With the records below as your source, retype each line exactly from the top down to the line that contains "Gizlilik Politikası (345, 8)", and include that line.

--- STORED DATA Enclosed Below ---

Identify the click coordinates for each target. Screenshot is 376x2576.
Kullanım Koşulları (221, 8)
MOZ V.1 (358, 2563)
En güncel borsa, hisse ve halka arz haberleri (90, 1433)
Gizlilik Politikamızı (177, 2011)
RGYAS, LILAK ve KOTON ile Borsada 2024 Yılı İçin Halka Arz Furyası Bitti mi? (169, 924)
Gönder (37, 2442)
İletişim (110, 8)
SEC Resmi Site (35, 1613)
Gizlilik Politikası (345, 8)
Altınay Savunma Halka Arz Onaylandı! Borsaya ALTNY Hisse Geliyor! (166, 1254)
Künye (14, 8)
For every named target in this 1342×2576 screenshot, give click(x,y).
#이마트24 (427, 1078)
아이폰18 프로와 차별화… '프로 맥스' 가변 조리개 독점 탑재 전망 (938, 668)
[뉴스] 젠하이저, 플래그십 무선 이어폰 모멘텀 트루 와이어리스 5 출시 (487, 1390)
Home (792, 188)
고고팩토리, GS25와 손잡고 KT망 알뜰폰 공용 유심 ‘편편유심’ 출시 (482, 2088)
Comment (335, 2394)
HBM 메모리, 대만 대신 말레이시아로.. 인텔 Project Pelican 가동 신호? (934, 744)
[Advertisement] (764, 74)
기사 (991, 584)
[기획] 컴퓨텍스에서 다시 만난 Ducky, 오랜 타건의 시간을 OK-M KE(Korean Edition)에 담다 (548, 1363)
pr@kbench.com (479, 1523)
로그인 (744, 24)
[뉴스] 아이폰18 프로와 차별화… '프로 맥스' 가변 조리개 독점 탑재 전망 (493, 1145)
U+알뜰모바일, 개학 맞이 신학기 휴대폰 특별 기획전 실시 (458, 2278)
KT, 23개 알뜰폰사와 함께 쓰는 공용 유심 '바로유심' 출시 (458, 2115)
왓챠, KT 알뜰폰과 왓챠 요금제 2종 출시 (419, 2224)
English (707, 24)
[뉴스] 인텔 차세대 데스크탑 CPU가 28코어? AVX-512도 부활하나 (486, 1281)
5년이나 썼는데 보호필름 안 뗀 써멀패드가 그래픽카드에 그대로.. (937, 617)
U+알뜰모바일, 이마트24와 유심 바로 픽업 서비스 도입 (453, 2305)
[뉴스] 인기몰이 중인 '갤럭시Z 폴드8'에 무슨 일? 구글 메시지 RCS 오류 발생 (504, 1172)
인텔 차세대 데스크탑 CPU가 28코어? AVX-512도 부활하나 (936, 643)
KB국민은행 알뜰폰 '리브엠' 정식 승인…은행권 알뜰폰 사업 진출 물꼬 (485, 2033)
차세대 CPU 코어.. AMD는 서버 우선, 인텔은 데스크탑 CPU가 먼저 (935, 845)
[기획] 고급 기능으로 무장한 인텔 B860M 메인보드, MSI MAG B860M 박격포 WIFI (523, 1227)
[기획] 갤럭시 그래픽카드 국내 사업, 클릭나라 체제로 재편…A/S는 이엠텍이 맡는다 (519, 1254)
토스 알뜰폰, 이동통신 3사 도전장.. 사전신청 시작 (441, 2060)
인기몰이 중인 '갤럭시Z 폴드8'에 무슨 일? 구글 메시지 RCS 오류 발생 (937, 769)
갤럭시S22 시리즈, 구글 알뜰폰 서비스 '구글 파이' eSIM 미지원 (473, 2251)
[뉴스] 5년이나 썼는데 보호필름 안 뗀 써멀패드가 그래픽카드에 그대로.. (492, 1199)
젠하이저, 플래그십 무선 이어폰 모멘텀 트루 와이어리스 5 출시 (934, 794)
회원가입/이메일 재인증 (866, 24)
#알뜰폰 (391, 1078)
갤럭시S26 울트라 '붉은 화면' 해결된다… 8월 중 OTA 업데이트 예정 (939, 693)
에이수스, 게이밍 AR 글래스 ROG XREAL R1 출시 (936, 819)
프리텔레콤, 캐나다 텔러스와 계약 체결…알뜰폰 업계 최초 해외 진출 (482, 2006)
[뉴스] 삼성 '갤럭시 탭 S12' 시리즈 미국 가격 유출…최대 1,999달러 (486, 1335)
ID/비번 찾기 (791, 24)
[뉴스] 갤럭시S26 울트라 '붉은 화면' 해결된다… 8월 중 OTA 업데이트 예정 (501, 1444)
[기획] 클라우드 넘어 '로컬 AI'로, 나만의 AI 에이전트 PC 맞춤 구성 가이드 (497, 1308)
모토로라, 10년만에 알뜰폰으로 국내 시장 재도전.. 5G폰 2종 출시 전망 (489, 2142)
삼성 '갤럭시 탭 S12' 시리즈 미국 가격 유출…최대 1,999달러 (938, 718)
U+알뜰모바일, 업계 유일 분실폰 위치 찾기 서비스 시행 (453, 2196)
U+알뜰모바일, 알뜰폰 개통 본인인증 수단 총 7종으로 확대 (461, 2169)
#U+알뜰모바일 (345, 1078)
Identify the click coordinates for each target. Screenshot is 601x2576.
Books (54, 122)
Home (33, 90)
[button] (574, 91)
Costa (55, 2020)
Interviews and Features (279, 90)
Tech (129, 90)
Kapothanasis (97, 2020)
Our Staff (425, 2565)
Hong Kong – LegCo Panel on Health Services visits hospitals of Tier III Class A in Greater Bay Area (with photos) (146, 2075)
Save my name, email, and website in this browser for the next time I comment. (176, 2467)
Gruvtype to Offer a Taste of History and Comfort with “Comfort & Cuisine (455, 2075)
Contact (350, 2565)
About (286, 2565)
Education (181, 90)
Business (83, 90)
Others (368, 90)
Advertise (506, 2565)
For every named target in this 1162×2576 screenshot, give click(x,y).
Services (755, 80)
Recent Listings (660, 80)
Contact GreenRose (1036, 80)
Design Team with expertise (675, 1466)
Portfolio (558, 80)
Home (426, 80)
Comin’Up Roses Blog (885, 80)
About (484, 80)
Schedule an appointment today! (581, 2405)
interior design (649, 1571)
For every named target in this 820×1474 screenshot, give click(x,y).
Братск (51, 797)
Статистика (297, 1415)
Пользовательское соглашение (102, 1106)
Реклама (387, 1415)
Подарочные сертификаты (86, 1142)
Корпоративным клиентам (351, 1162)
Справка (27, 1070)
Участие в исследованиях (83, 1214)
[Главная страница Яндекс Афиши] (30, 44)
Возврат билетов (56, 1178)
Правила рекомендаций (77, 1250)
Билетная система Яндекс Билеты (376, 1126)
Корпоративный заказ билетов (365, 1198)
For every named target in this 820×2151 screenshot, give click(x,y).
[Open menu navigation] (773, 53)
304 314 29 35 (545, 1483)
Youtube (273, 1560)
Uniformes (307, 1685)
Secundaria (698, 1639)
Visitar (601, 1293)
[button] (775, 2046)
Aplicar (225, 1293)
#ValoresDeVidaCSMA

--- End of Enclosed STORED DATA ---

- [TASK RESPONSE]:
Identify the click coordinates for each target. Screenshot is 376x2576.
Kullanım Koşulları (221, 8)
MOZ V.1 (358, 2563)
En güncel borsa, hisse ve halka arz haberleri (90, 1433)
Gizlilik Politikamızı (177, 2011)
RGYAS, LILAK ve KOTON ile Borsada 2024 Yılı İçin Halka Arz Furyası Bitti mi? (169, 924)
Gönder (37, 2442)
İletişim (110, 8)
SEC Resmi Site (35, 1613)
Gizlilik Politikası (345, 8)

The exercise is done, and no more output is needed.